新老楼快悔 第113話 ルーズベルトに書を送った海軍中将

新老楼快悔 第113話 ルーズベルトに書を送った海軍中将


 太平洋戦争最大の激戦地となった硫黄島で自決して果てた市丸利之助海軍中将(55歳)が、死に臨んでアメリカ大統領ルーズベルトに書を残した話は、終戦から80年近くを経てなお語り草になっている。
 東京・靖国神社の遊就館内に展示されている書の写しを改めて読み返すと、当時のわが軍指導者の考え方が滲み出ているのを覚える。そしていまなお続くロシアのウクライナ侵略戦争における国家間の主張の隔たりに、胸を抑えてしまうのだ。
 「日本海軍少将書ヲフランクリンルーズベルト君ニ致ス」で始まるこの文面は、太平洋戦争最中の昭和20年(1945)3月17日、最後の攻撃を前に、地下20メートルの壕内で書き上げたもので、副官の間瀬中佐が全軍を前に読み上げた。壕内は粛然となった。
 読み終わると和文の文面は村上大尉が自らの腹に巻き付け、英文の方は赤田中佐が身に付けた。市丸は、栗林忠道中将とともに肩章を外して一人の臣民となり、自決した。
 アメリカ軍の総攻撃により、硫黄島の日本軍は壊滅した。アメリカ兵が島内の洞窟を点検して、日本軍将校の遺体から遺書を発見した。文面を省略しながら掲げる。
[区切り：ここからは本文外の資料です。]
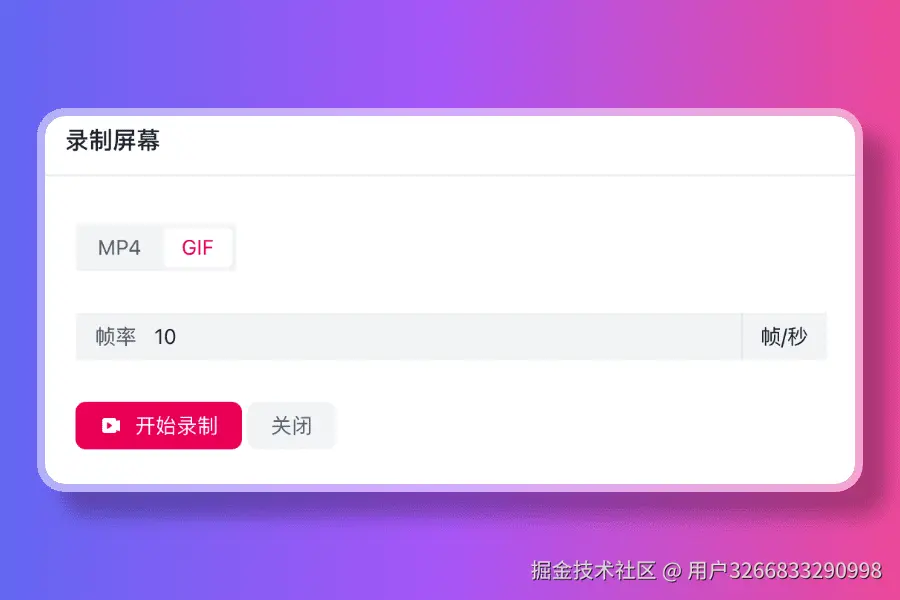Start recording with the red 开始录制 button

click(158, 425)
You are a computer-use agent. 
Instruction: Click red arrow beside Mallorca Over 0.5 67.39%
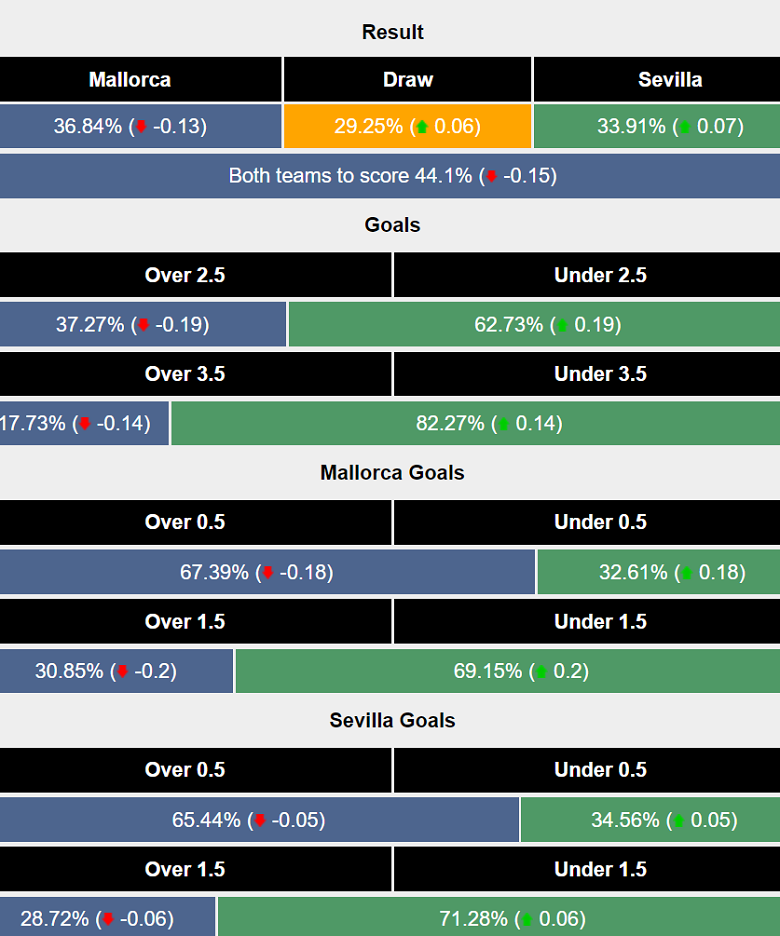pyautogui.click(x=267, y=573)
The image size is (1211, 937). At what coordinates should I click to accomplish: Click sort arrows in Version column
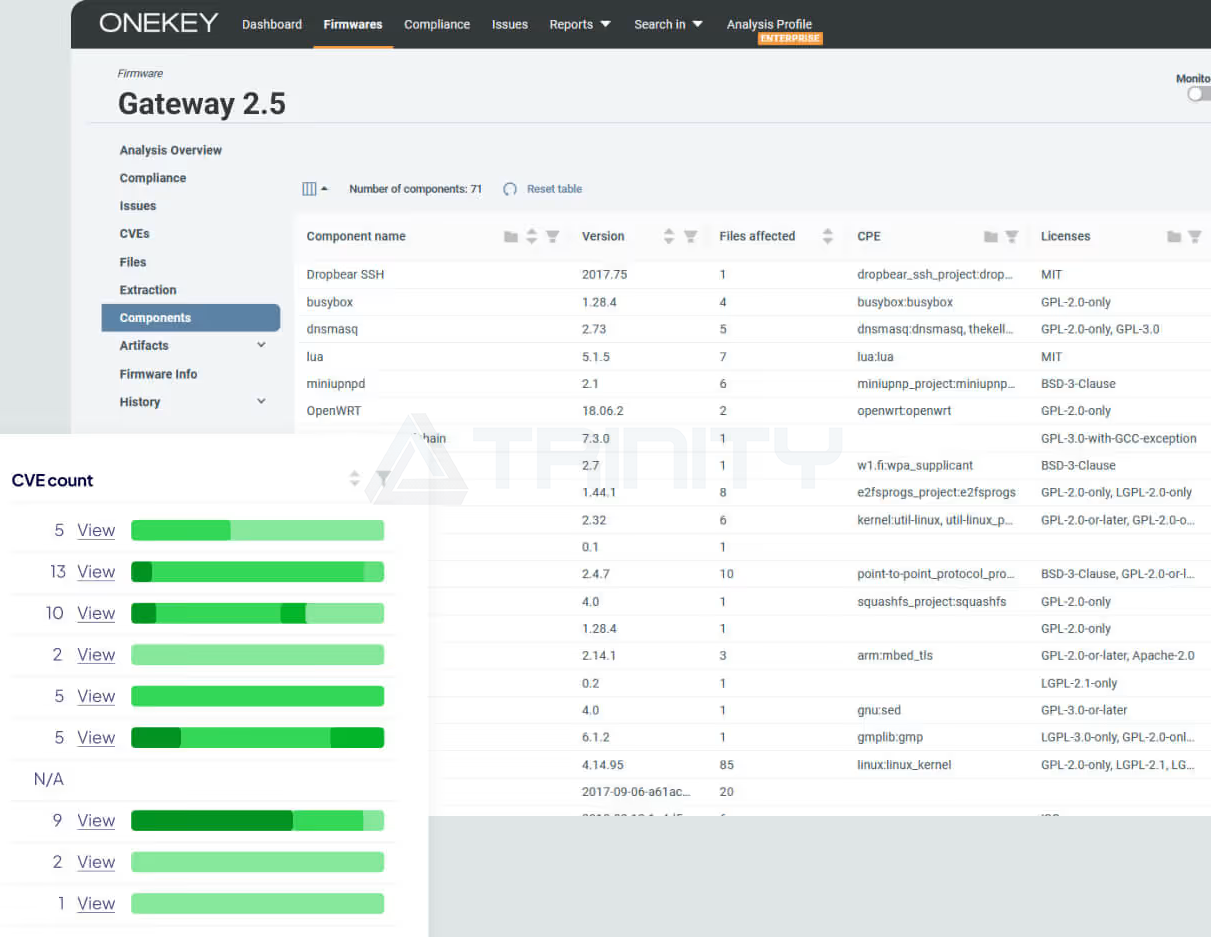tap(669, 237)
 貴下は真珠湾の不意打ちを以って、対日戦争唯一の宣伝資料となすといえども、日本をしてその自滅より免るるため、この挙に出づる外なき窮境に迄追い詰めたる諸種の情勢は、貴下の最もよく熟知しある所と思考す。
 畏くも日本天皇は、皇祖皇宗建国の大詔に明なる如く、養正(正義)、重暉(明智)、積慶(仁慈)を三綱(さんこう)とする、八紘一宇の文字により表現せらるる皇謨に基き、地球上のあらゆる人類はその分に従い、その郷土において、その生を享有せしめ、以って恒久的世界平和の確立を唯一念願とせらるる外ならず。これ、かつては/四方の海 皆はらからと思ふ世に など波風の立さわぐらむ/なる明治天皇の御製(日露戦争中御製)は、貴下の叔父「テオドル・ルーズベルト」閣下の感嘆を惹きたる所にして、貴下もまた、熟知の事実なるべし。
 我等今、物量をたのめる貴下空軍の爆撃及艦砲射撃の下、外形的には退嬰の已むなきに至れるも、精神的にはいよいよ豊富にして心地ますます明朗を覚え、歓喜を禁じ得ず……。
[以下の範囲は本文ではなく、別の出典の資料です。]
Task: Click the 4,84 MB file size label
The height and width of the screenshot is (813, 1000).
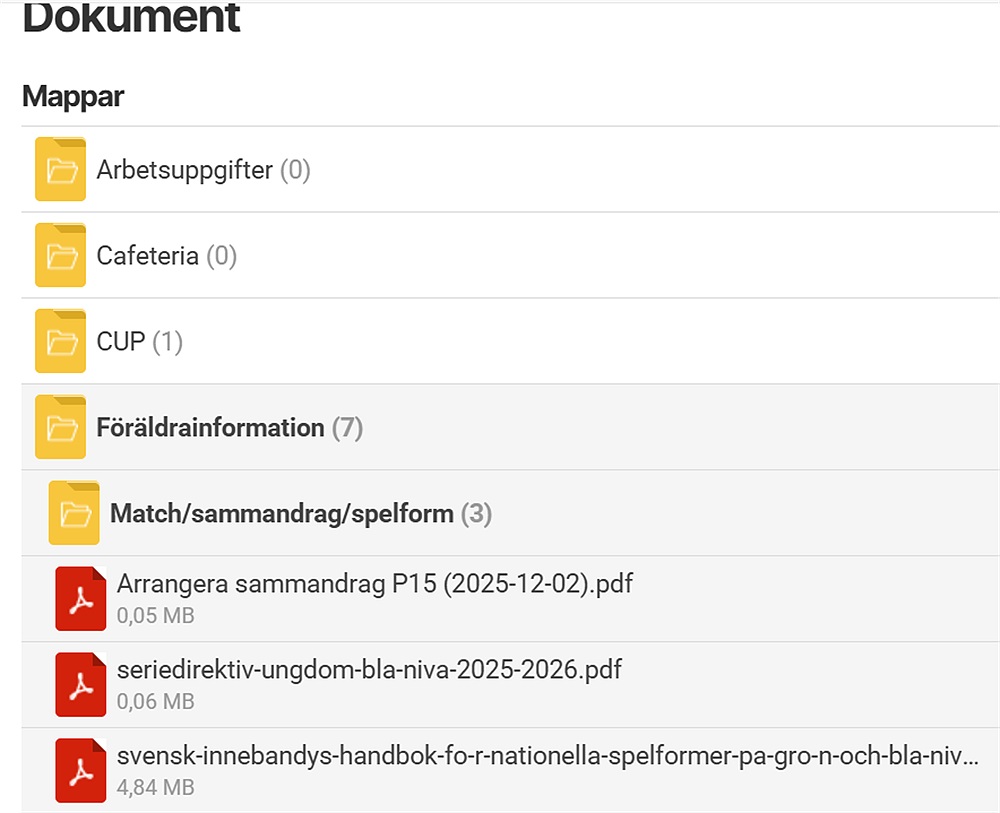Action: click(x=155, y=788)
 文中に明治天皇の御製までひき、わが国が八紘一宇をもって世界平和に念願する想いを吐露している。八紘一宇とは、世界を一つの家にすることを意味し、この時期のわが国の海外進出を正当化するのに用いられた標語である。
 振り返って、たまらないほどの虚しさを覚えた。あの頃、少年だった私は、世界地図に描かれた南方の国々や島々が日本国を示す赤色に塗り替わっていくのを見て、何の疑いもなく喜んでいた……。幼かったとはいえ、なぜそれを、すんなり受け止めていたのか。
 しかし現実は、戦いが済んですべてが元の木阿弥になり、初めて国家に騙されたと知った人たちが大勢いたという事実こそ、忘れてはいけないと、しみじみ思う。